A patent case begun in 2005 against a single Philadelphia real estate agent grew into something far larger that could have changed the face of online mapping forever. It was quietly closed in January, when a judge ruled against REAL, Ltd., which had alleged patent infringement against Move, Inc. and a number of other real estate map providers and users. Executive Editor Adena Schutzberg wraps up the case.
I don't want to restate the long and very complex case here. I covered an earlier "version" of the suit, which was against Diane Sarkisian, a successful agent in Philadelphia, in an article in Directions Magazine in 2005. I covered the various claims and counterclaims in All Points Blog, many of which were sent to me directly by Scott Tatro, who had a deal with REAL to license the patent. Inman.com, a real estate website, also covered many of the steps in the case.
Let's begin this final chapter in July 2009. REAL and Move filed a "Joint Motion for Claim Construction, presenting eight disputed claims under the '576 patent and five disputed claims under the '989 patent." Claim construction refers to the process of creating a single understanding of language that is disputed in a patent. There were eight such phrases in the first patent (4,870,576) and five in the second (5,032,989). The judge, George King, detailed his determination of the meaning of these disputed phrases and asked the parties to submit a status report suggesting a schedule for moving ahead.

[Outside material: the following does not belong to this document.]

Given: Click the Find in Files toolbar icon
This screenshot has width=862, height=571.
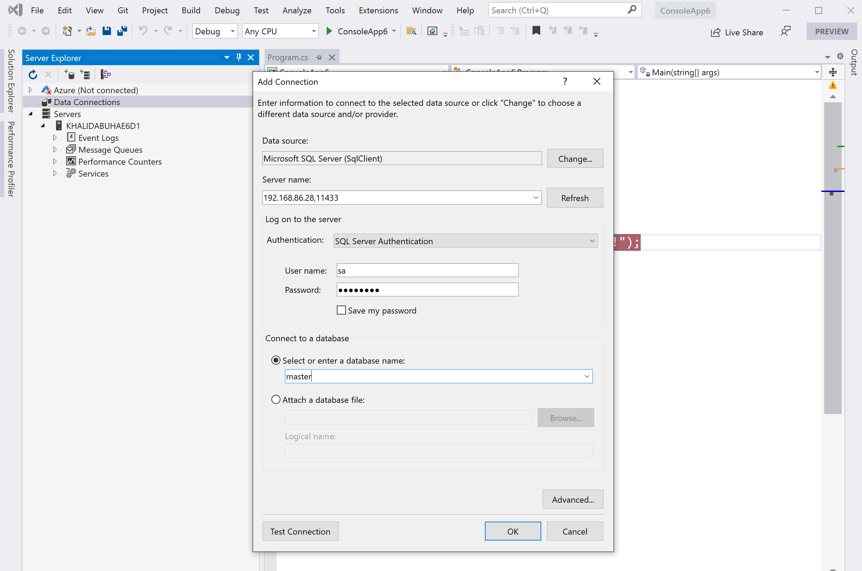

Judge King then considered the Joint Stipulation of Non-Infringement, a document from both parties. The judge made a final ruling in late January 2010 based on that document and the Claim Construction document:
(1)Based on the Court's claim construction rulings set forth in the November 25, 2009 Order re: Joint Motion for Claim Construction Order [Dkt. No. 419] ("Claim Construction Order"), Real Estate Alliance Ltd. ("REAL") cannot establish that Move, Inc., National Association of Realtors, and National "Association of Home Builders (collectively, "Plaintiffs") have infringed, contributed to the infringement of, or actively induced infringement of any claims of U.S. Patent Nos. 4,870,576 ("576 Patent") and 5,032,989 ("989 Patent") (collectively, the "Patents-in-Suit") under 35 U.S.C. §§ 271(a), 271(b), and 271(c) by or through their ownership, operation, or maintenance of the Move Websites because the Move Websites did not perform certain of the claimed steps prior to the expiration of the Patents-in-Suit. (Order on Joint Stipulation on Non-Infringement, dated 1/26/10)As I understand this, REAL could not prove that Move had, in fact, infringed because its websites didn't perform steps required in the patents. The judge then ruled, apparently on the countersuit by Move, Inc. against REAL:
(8) Therefore, a Fed. R. Civ. P. 54(b) final judgment on the Second and Fifth Claims for Relief in Plaintiffs' Second Amended Complaint (insofar as those claims are a mirror image of Claims I-III of REAL's Counterclaims) and on the dismissal of REAL's counterclaims is hereby ENTERED in favor of Plaintiffs and against REAL. (Order on Joint Stipulation on Non-Infringement, dated 1/26/10)The case is now closed per the final order from the judge:
In light of the Court's order re: joint stipulation of non-infringement, e-filed January 26, 2010, the above case is hereby STAYED. The above entitled action is administratively closed until further order of the Court. (Document 430, in Chambers, dated 1/26/10)Hopefully this decision for Move over REAL closes the door on similar suits for the long-term. But, as I noted in my 2005 article: "The patent  expires in 2008, but the licensee has six additional years to track down and litigate past infringers who did not license the patent."
Finally, why was there was no news on the decision from the traditional sources? It was REAL who was putting out all the news previously, and since it lost, it's had nothing to say.